▸ **What to do**:
1. From the thread about changing other editor fields with AI integrations, list every question Tom Usher poses in the Slack discussion.
2. Please write out the part of the AI integrations thread that opens with the words "How close are" and closes with "whole like this?", word for word.

▸ **Selected extract**:

· · ·

Spike: Investigate changing other editor fields with AI integrations

Question

Spike: Investigate changing other editor fields with AI integrations

tomusher opened this issue a year ago · 2 comments

Wagtail AI is currently limited to a rich text integration. It would be useful if we were able to make changes/read to other fields in the editor. e.g. adding streamfields, adjusting multiple rich text fields at once, etc.

This may require some way to pass the whole editor state to the package, make some changes, and have those changes re-applied.

Relevant discussion from Wagtail Slack:

Tom Usher
Thinking about architecture for future wagtail-ai features where we might want to manipulate the current state of the editor as a whole rather than thinking in individual fields.
My first thoughts went to having some way to serialise the current state of the editor, ship it to the backend, run user-defined hooks on that state, return the updated state to the frontend and have those changes applied to the editor page.
I’d imagine something like this could be the basis for future features like collaborative editing too.
My questions are:

How close are we to this with how the preview system works at the moment?

Have there been any other discussions/issues I can reference around this?

Are there any other recommendations/plans for manipulating editor state as a whole like this?

sage
I suppose this might be related to what mattwestcott is planning to do with Telepath? Though I think the current Telepath setup is oriented around individual input widgets rather than the all-encompassing state.

sage
As for the preview panel, it works by POST-ing the form with FormData in the JS to the preview endpoint, which saves the form data in the user's session to be deserialized when accessing the preview endpoint with GET. It doesn't handle request.FILES though

Tom Usher
I suppose there are things about the state that FormData wouldn’t fully represent (order, field choices, etc.) so I guess this doesn’t have much crossover with preview. (edited)

mattwestcott
Yep, that sounds like a good fit for the forthcoming telepath work. The idea there is to expose a JS API for retrieving and setting form field values, as well as things like inserting new form elements (for InlinePanel etc)...

mattwestcott
Currently it's only oriented towards managing elements that have been created through telepath itself - so it works well for StreamField because we can go "here's some JSON data, construct a form for it". We can't currently point to an existing form on the page and go "telepath-ify this"

mattwestcott
but once we do, I think it'll make sense to have a JS object representing the form as a whole, so that we can do things like serialising it to pass to an API

Tom Usher
Great that makes sense, and sounds like a good foundation to build on for something like this

Answer 1 · 2023-12-01T09:53:21.000Z

If we’re talking about text fields, this overlaps quite a bit with RFC 60: Draftail Usage for General Text Entry #60, and RFC 46: Single-line rich text fields (which I took quite far towards completing in wagtail/wagtail#7249).

The purpose of that work wasn’t necessarily to be able to add rich text everywhere, but rather to have character-by-character content interaction APIs for most or all fields.

· · ·

▸ **Records supplied**:
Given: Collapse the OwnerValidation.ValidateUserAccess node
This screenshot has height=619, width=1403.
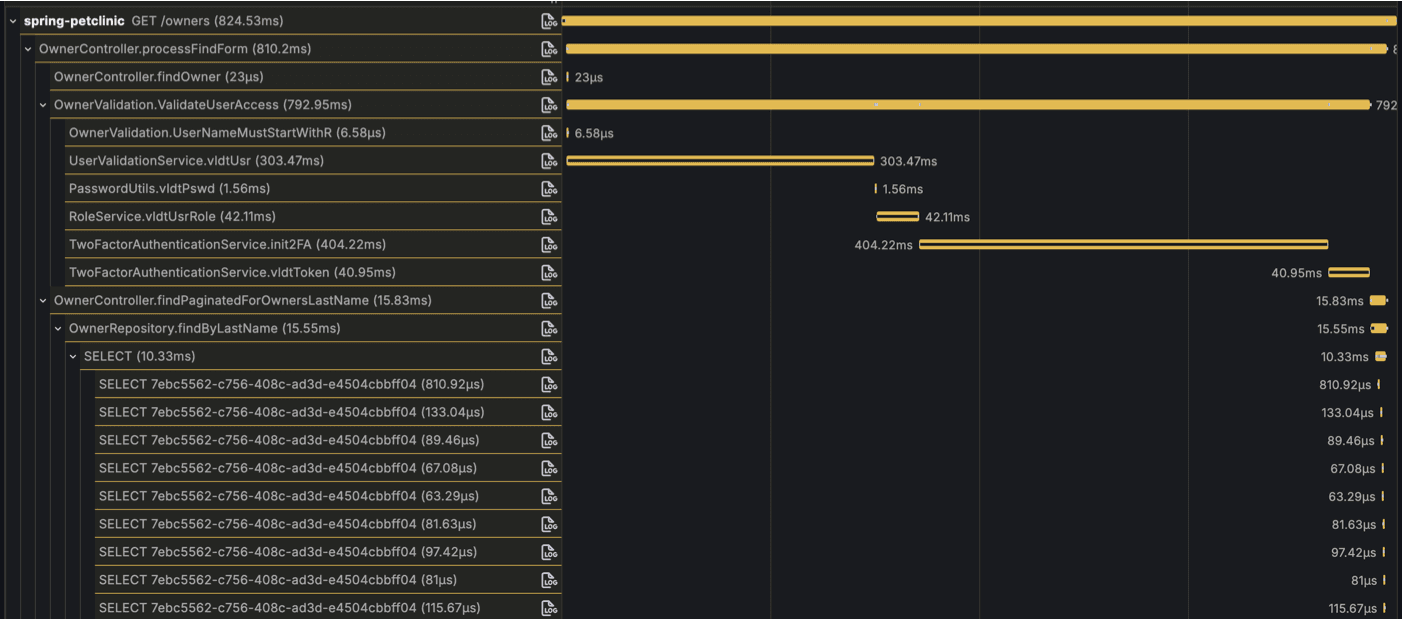Looking at the screenshot, I should tap(42, 104).
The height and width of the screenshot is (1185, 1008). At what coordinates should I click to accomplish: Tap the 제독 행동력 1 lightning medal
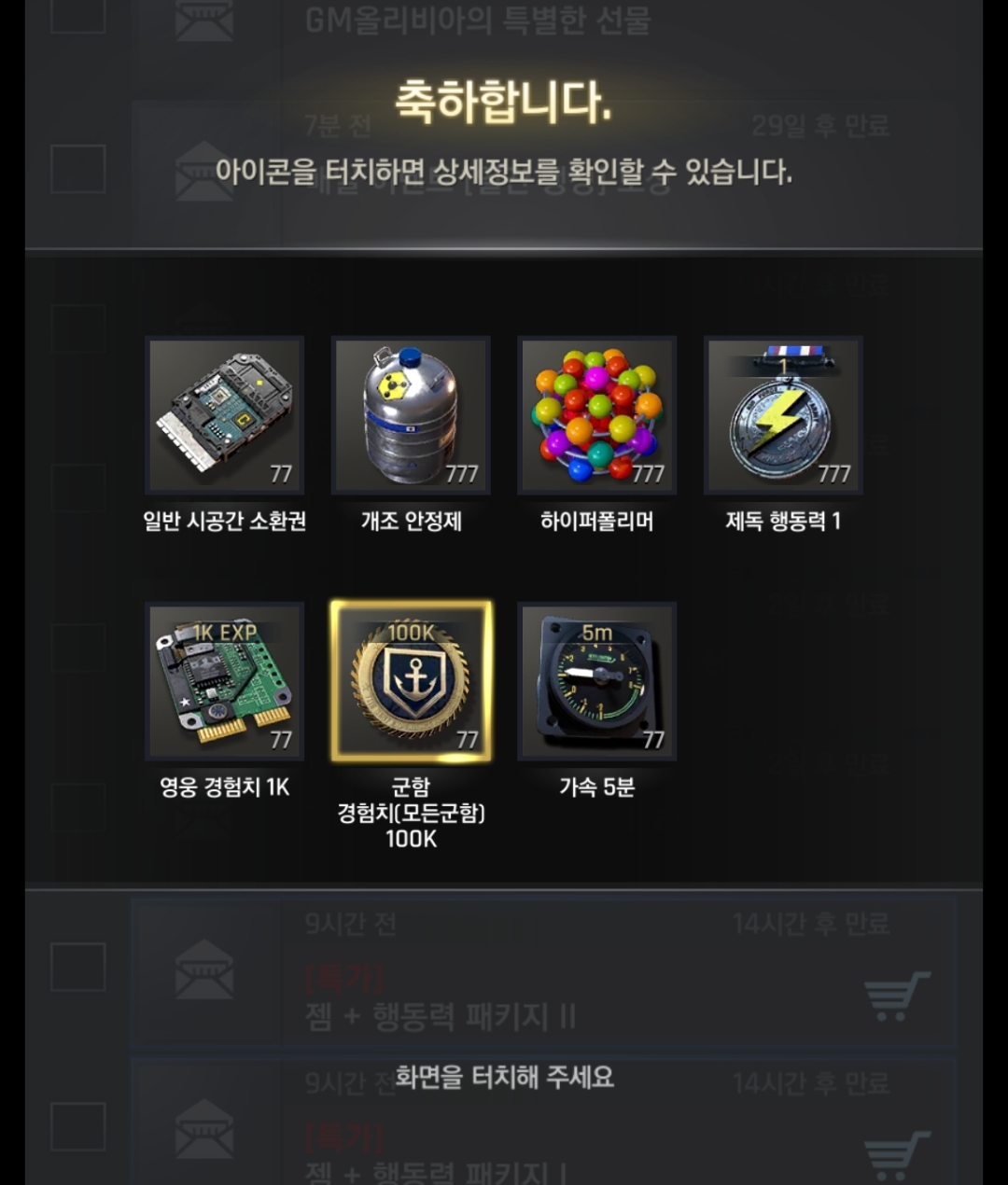click(x=783, y=415)
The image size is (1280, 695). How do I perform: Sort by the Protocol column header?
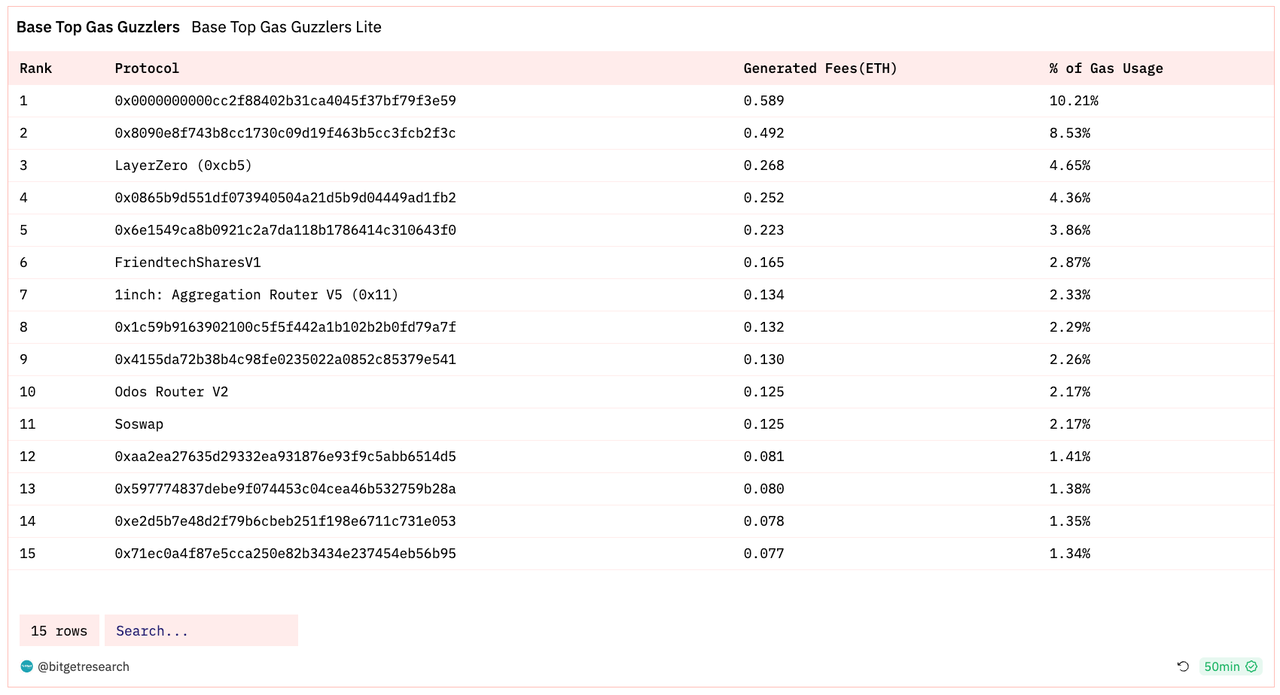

· · ·

▸ **Expected outputs**:
1.
- How close are we to this with how the preview system works at the moment?
- Have there been any other discussions/issues I can reference around this?
- Are there any other recommendations/plans for manipulating editor state as a whole like this?

2.
How close are we to this with how the preview system works at the moment?

Have there been any other discussions/issues I can reference around this?

Are there any other recommendations/plans for manipulating editor state as a whole like this?